======== Provided data

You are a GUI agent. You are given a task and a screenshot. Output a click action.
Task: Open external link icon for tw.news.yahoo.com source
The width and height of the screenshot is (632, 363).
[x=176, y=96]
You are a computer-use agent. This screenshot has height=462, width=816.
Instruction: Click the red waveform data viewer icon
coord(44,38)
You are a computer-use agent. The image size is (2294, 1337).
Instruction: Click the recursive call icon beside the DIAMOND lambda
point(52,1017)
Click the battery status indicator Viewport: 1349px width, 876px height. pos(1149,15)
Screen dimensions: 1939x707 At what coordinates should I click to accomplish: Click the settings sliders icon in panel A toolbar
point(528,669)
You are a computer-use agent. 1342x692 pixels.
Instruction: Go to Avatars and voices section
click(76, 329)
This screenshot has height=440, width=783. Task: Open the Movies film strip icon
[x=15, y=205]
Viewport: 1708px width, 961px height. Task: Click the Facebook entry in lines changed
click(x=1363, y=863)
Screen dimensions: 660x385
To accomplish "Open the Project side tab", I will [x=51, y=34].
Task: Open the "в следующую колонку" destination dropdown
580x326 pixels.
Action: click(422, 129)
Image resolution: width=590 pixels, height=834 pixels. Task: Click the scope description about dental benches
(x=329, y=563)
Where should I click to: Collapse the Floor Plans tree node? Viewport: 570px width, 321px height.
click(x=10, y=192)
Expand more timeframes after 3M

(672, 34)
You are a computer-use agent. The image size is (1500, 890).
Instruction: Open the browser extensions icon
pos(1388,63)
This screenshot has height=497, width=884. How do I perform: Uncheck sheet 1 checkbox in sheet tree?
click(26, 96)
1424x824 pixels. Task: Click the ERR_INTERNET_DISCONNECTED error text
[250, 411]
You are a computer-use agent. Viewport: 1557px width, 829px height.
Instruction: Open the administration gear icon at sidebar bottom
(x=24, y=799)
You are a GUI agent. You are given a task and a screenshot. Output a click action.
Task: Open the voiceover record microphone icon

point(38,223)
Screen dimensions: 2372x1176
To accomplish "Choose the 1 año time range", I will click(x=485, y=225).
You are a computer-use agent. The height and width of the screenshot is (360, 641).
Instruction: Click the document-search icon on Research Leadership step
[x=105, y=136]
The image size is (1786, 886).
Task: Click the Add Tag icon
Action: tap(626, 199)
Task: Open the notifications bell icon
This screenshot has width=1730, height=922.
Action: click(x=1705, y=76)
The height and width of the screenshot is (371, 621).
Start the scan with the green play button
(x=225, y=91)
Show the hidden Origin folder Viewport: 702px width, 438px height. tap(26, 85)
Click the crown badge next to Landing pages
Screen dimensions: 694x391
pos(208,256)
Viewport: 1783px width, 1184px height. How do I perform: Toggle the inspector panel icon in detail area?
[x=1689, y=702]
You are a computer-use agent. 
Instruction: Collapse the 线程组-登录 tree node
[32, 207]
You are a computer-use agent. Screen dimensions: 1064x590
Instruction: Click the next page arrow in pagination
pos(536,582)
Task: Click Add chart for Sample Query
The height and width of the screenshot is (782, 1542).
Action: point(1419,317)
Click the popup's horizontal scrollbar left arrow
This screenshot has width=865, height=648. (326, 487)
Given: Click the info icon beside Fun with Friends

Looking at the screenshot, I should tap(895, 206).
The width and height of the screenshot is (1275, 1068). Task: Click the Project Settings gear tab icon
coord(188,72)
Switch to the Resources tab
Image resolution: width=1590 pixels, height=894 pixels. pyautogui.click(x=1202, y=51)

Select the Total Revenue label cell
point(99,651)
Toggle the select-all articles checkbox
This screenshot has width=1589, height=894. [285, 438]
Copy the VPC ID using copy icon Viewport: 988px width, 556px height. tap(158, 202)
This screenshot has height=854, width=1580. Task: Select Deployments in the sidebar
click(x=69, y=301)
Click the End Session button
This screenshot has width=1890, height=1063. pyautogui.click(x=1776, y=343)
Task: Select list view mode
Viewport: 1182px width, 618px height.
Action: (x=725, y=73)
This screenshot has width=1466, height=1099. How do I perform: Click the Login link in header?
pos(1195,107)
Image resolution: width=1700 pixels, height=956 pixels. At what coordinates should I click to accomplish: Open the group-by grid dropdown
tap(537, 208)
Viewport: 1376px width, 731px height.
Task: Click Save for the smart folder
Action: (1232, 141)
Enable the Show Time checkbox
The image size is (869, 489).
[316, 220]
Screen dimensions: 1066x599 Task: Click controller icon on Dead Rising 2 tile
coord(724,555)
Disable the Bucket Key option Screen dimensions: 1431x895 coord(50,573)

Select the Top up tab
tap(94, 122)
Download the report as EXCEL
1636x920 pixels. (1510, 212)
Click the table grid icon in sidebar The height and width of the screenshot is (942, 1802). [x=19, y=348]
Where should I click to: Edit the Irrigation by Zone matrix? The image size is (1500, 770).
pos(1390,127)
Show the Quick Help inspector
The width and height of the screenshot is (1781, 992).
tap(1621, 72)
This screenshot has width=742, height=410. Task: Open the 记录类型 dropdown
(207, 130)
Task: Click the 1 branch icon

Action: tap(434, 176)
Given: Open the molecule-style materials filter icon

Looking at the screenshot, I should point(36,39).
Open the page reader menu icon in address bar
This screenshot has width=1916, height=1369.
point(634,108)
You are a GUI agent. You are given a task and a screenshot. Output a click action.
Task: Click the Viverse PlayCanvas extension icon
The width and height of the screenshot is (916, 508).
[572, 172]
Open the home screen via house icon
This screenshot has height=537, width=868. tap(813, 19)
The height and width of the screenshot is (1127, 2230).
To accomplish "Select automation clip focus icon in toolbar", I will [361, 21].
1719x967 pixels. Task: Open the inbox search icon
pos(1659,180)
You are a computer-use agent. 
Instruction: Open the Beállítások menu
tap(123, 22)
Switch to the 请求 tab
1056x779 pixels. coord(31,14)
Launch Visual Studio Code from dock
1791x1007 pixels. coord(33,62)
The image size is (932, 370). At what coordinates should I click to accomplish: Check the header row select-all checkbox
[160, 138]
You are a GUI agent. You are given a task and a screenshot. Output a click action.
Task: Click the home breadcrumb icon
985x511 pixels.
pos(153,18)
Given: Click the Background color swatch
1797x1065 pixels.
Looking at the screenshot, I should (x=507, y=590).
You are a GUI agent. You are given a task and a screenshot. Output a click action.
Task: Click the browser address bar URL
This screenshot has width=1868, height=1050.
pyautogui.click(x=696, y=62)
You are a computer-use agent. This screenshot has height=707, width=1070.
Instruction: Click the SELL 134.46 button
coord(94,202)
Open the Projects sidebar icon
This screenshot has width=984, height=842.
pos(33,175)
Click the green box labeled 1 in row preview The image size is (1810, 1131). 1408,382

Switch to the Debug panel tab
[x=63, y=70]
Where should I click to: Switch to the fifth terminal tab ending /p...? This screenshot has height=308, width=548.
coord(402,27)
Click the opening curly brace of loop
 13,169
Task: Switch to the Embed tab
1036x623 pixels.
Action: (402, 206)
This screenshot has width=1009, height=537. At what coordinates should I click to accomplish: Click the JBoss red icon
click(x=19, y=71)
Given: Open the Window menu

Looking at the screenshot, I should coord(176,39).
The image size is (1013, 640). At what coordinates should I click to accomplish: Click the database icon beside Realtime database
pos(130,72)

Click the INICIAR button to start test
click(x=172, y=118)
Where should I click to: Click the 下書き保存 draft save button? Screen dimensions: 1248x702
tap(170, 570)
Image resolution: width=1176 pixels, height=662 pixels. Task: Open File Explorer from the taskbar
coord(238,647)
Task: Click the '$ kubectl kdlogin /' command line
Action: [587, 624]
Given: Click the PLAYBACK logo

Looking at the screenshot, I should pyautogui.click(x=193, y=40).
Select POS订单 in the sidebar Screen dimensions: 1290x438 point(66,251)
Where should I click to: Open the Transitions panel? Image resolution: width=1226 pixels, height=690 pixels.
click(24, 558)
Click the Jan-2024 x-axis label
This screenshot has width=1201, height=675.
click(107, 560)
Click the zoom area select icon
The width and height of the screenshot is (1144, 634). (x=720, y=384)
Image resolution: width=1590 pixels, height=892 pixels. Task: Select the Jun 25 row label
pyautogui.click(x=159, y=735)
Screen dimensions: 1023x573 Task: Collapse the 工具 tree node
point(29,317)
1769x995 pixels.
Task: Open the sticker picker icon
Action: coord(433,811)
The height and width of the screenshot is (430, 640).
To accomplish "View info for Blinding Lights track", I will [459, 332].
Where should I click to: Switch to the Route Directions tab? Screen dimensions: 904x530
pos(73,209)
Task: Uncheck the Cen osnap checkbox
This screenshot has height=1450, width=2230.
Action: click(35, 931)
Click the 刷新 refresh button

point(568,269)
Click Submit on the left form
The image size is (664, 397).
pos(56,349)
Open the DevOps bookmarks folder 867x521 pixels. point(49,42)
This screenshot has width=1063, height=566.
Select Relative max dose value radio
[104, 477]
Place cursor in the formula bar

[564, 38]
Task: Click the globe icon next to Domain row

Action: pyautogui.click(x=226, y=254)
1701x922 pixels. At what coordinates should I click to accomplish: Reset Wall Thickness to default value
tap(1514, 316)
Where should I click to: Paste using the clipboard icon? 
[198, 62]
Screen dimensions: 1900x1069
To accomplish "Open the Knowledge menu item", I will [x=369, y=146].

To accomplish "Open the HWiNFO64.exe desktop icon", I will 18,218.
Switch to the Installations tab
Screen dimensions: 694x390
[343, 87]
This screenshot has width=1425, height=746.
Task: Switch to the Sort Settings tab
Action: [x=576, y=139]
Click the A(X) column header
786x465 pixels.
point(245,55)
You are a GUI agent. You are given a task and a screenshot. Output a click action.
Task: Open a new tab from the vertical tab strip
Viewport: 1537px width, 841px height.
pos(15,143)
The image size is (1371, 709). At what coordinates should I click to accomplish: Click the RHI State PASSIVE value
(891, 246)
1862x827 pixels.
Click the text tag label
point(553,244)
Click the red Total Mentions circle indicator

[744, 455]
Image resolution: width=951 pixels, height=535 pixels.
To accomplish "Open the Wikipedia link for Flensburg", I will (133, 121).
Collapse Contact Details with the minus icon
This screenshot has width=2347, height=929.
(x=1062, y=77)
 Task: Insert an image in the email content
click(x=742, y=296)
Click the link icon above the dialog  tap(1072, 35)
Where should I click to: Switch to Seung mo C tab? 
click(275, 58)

================

(Activity)
From the entries above, restate word for word the lines from the line containing "Start the scan with the green play button" to the line containing "Copy the VPC", both ends included, and nothing more.

(Solution to this task)
Start the scan with the green play button
(x=225, y=91)
Show the hidden Origin folder Viewport: 702px width, 438px height. tap(26, 85)
Click the crown badge next to Landing pages
Screen dimensions: 694x391
pos(208,256)
Viewport: 1783px width, 1184px height. How do I perform: Toggle the inspector panel icon in detail area?
[x=1689, y=702]
You are a computer-use agent. 
Instruction: Collapse the 线程组-登录 tree node
[32, 207]
You are a computer-use agent. Screen dimensions: 1064x590
Instruction: Click the next page arrow in pagination
pos(536,582)
Task: Click Add chart for Sample Query
The height and width of the screenshot is (782, 1542).
Action: point(1419,317)
Click the popup's horizontal scrollbar left arrow
This screenshot has width=865, height=648. (326, 487)
Given: Click the info icon beside Fun with Friends

Looking at the screenshot, I should tap(895, 206).
The width and height of the screenshot is (1275, 1068). Task: Click the Project Settings gear tab icon
coord(188,72)
Switch to the Resources tab
Image resolution: width=1590 pixels, height=894 pixels. pyautogui.click(x=1202, y=51)

Select the Total Revenue label cell
point(99,651)
Toggle the select-all articles checkbox
This screenshot has width=1589, height=894. [285, 438]
Copy the VPC ID using copy icon Viewport: 988px width, 556px height. tap(158, 202)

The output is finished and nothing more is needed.